Identification of prognostically significant autophagy-related lncRNAs in BLCA patient tissue samples

We identified 14153 lncRNAs by analyzing the RNA-seq data of the BLCA patient tissue samples from the TCGA database. We also extracted 232 autophagy-related genes from the Human autophagy database (HADb) analysis. We then identified 49 autophagy-related lncRNAs by performing Pearson correlation analysis between the lncRNAs and the autophagy-related genes using |R| > 0.7 and P < 0.05 as the selection criteria. Univariate Cox regression analysis of the 49 autophagy-related lncRNAs showed that expression of 7 lncRNAs, namely, AC002553.2, Z83843.1, LINC02178, FAM13A−AS1, USP30−AS1, AC108449.2 and AC243960.1 significantly correlated with the overall survival (OS) of BLCA patients (P < 0.05; Figure 1A). Multivariate Cox regression analysis showed that 5 of the 7 autophagy-related lncRNAs were good candidates for constructing the prognostic signature based on the lowest Akaike information criterion (AIC) (Table 1). Among the 5 autophagy-related lncRNAs that were included in the prognostic signature, LINC02178 and AC108449.2 were considered as risk factors with HR values greater than 1, whereas the remaining 3 lncRNAs, Z83843.1, FAM13A−AS1 and USP30−AS1, were considered as protective factors with HR values less than 1.

Figure 1.

Construction and validation of the autophagy-related lncRNA prognostic signature in BCLA patients. (A) The univariate Cox regression analysis results show that 7 autophagy-related lncRNAs, AC002553.2, Z83843.1, LINC02178, FAM13A−AS1, USP30−AS1, AC108449.2 and AC243960.1, correlate with overall survival (OS) of BCLA patients from the TCGA database. (B) Kaplan–Meier survival curve analysis shows that survival time of patients with high-risk scores based on the autophagy-related lncRNA prognostic signature is significantly shorter than those with low-risk scores. (C) Principal components analysis (PCA) based on the confirmed five autophagy-related lncRNAs showed two significantly different distribution patterns between high-risk and low-risk groups. (D) Receiver operating characteristic (ROC) curve analysis shows the accuracy of the autophagy-related lncRNA prognostic signature in predicting survival times (prognosis) of BCLA patients from the TCGA database. (E) Distribution of risk scores of high- and low-risk BCLA patients based on the autophagy-related lncRNA prognostic signature. (F) Scatter plot shows the correlation between survival time and risk score of BCLA patients based on the autophagy-related lncRNA prognostic signature. (G) Heatmap shows that high-risk patients expressed higher levels of risk factors (AC108449.2 and LINC02178), while low-risk patients expressed higher levels of protective factors (Z83843.1, FAM13A−AS1 and USP30−AS1).

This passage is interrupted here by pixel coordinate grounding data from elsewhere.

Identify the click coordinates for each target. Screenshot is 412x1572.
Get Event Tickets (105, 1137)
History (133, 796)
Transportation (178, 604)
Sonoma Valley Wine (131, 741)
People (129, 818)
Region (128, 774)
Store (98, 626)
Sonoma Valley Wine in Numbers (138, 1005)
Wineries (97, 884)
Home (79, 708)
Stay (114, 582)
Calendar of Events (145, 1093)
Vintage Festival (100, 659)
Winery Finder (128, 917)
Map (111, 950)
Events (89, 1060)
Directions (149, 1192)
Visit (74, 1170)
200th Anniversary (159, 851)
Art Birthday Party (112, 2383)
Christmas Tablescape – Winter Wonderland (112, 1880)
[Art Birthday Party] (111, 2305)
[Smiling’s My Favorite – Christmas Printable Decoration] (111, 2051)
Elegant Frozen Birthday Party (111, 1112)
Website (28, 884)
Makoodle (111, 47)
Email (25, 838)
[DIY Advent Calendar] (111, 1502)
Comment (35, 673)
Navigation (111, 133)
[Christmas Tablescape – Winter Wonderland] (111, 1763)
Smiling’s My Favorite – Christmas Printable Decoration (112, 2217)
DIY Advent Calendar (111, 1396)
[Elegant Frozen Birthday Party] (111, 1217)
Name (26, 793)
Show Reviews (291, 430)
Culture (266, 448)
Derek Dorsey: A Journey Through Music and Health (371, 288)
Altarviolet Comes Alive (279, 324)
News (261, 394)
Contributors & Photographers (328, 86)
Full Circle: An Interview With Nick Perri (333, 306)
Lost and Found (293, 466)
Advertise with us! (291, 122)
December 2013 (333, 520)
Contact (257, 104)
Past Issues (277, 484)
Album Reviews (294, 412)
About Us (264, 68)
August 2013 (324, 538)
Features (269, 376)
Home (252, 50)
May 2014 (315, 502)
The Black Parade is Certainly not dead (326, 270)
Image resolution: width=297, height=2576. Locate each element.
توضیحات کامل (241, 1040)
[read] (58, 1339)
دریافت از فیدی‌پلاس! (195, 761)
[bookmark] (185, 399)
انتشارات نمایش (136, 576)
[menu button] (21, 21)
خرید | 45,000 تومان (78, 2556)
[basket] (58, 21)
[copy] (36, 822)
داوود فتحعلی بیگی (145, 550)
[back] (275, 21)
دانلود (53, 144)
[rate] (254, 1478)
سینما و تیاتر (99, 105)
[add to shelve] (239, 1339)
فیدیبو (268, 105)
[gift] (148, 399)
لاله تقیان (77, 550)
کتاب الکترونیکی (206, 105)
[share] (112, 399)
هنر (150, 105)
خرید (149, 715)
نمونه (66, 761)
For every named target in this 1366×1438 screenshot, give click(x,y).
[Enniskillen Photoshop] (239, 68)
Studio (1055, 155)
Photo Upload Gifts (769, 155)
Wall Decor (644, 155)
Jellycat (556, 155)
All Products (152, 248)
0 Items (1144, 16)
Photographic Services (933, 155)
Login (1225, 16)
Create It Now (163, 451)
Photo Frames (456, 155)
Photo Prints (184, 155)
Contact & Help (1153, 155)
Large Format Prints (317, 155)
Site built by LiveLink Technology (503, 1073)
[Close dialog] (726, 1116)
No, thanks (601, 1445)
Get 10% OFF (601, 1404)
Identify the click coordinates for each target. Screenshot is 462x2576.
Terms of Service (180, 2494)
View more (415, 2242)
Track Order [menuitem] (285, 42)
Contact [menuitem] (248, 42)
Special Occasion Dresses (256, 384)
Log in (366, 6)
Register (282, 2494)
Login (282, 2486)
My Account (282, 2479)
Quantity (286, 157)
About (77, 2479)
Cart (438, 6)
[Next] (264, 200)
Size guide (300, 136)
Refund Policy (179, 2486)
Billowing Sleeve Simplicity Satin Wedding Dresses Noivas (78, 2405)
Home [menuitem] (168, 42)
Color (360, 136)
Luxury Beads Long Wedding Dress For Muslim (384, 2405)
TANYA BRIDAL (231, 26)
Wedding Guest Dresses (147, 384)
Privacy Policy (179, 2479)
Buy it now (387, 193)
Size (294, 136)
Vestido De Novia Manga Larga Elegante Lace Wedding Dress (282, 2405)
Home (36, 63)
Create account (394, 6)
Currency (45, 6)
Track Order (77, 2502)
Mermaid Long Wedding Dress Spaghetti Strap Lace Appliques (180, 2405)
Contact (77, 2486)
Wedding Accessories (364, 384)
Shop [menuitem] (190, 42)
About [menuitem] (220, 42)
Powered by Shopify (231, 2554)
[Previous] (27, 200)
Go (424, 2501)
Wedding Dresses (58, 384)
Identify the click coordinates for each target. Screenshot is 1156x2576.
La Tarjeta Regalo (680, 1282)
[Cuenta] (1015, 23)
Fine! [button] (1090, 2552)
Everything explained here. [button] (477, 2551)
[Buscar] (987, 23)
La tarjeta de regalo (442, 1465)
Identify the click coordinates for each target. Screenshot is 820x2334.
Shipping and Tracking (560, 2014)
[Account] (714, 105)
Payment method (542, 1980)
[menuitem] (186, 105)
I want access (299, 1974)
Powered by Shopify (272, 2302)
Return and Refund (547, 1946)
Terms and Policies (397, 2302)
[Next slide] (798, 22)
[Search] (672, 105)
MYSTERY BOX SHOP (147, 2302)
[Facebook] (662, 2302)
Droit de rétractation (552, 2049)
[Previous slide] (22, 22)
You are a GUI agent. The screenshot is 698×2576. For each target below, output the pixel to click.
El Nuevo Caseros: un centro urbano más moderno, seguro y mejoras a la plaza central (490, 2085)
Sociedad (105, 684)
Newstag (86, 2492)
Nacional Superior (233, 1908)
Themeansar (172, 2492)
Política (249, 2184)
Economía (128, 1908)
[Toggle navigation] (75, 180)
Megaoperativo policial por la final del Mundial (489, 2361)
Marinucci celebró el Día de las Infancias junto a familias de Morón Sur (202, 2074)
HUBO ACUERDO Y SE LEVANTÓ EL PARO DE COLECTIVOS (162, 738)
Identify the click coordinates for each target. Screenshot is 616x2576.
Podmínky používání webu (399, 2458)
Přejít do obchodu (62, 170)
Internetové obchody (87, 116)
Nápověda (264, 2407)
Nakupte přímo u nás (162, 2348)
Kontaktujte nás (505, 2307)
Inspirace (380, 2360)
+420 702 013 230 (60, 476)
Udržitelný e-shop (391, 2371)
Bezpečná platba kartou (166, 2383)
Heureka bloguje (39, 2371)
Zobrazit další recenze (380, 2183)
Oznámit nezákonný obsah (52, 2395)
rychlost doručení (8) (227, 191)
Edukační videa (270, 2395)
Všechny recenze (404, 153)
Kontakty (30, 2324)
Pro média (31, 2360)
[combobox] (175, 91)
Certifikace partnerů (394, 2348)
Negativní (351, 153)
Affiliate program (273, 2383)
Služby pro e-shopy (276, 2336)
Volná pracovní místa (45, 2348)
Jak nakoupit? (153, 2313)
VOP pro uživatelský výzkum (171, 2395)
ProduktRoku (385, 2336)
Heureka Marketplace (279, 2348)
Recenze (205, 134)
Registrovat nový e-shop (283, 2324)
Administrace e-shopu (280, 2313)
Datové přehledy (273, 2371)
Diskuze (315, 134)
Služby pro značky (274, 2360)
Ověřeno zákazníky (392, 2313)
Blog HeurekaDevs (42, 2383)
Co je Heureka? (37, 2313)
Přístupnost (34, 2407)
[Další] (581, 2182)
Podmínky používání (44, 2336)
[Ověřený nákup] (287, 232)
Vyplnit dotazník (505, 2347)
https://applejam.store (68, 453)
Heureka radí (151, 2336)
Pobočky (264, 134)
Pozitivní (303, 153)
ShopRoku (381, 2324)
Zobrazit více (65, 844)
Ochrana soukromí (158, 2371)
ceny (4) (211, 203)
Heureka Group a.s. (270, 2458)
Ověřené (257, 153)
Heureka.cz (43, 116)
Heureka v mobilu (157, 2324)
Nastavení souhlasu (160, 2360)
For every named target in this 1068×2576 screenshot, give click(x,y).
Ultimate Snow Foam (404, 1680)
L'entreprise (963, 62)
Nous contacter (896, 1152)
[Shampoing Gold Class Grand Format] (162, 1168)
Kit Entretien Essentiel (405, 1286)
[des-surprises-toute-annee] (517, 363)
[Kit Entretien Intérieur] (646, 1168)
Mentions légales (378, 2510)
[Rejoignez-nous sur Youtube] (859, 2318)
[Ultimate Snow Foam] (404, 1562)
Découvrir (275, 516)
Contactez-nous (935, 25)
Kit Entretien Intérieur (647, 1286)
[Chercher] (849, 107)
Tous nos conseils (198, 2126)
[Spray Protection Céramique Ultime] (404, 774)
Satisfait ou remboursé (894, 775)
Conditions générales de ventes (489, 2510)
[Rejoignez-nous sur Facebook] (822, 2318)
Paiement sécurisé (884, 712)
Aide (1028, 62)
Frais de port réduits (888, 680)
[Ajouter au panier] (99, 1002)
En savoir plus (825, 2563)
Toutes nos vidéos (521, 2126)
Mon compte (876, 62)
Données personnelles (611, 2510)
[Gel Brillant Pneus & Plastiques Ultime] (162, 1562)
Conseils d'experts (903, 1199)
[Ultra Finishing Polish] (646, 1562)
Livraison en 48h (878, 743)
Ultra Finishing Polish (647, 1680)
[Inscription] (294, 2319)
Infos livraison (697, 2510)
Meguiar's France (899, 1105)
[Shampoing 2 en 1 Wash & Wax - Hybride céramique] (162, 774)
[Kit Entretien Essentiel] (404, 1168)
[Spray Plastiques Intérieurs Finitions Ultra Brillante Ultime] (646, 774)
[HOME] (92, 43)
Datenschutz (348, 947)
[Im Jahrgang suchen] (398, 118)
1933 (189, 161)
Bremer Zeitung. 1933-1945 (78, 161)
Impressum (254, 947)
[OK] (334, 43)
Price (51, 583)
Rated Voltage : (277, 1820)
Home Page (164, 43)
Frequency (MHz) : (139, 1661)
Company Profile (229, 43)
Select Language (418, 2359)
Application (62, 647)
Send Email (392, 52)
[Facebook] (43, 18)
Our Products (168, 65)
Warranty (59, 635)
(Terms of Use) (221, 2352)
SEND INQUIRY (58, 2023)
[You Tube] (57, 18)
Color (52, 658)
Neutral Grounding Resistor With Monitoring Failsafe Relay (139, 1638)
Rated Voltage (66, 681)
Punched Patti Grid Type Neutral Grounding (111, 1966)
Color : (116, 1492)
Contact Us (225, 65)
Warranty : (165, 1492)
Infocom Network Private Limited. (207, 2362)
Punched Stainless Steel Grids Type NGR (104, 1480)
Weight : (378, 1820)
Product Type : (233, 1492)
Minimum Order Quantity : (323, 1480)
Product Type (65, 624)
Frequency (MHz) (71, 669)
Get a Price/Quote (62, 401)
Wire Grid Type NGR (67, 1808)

Table 1. Akaike information criterion for the models.

Model	Prognostic signature combination	AIC
1	AC002553.2 + Z83843.1 + LINC02178 + FAM13A-AS1 + USP30-AS1 + AC108449.2 + AC243960.1	1584.35
2	AC002553.2 + Z83843.1 + LINC02178 + FAM13A-AS1 + USP30-AS1 + AC108449.2	1582.81
3	Z83843.1 + LINC02178 + FAM13A-AS1 + USP30-AS1 + AC108449.2	1581.61

Correlation analysis of the autophagy-related lncRNA prognosis signature with other clinicopathological parameters

We then analyzed the correlation between the risk scores from the autophagy-related lncRNA prognosis signature and the clinicopathological characteristics of the BCLA patients from TCGA database. Patients aged > 65 years showed significantly higher risk scores compared to patients aged ≤ 65 years (Figure 2A). The risk scores were statistically similar between the male and female BCLA patients (Figure 2B). Furthermore, the risk scores were statistically similar for BCLA patients belonging to high- and low-grades, probably because majority of the patients analyzed belonged to high-grade group (high-grade, n = 372; low-grade, n = 18; Figure 2C). Moreover, BCLA patients belonging to the higher AJCC stages showed higher risk scores than those with lower AJCC stages (Figure 2D). These results demonstrate that the autophagy-related lncRNA risk signature is associated with the clinicopathological characteristics of BCLA patients.

Figure 2.

Correlation analyses of the autophagy-related lncRNA prognostic signature with various clinicopathological characteristics of the BCLA patients. The analysis compares the expression of the 5 prognostic lncRNAs in the BCLA patient cohort from the TCGA database stratified according to (A) age (< 65 y, n = 189; ≥ 65 y, n = 235); (B) gender (male, n = 291 vs. female, n = 102); (C) tumor grades (high grade, n = 372; low grade, n = 18); and (D) AJCC stages (stages I/II, n = 115; stages III/IV, n = 266).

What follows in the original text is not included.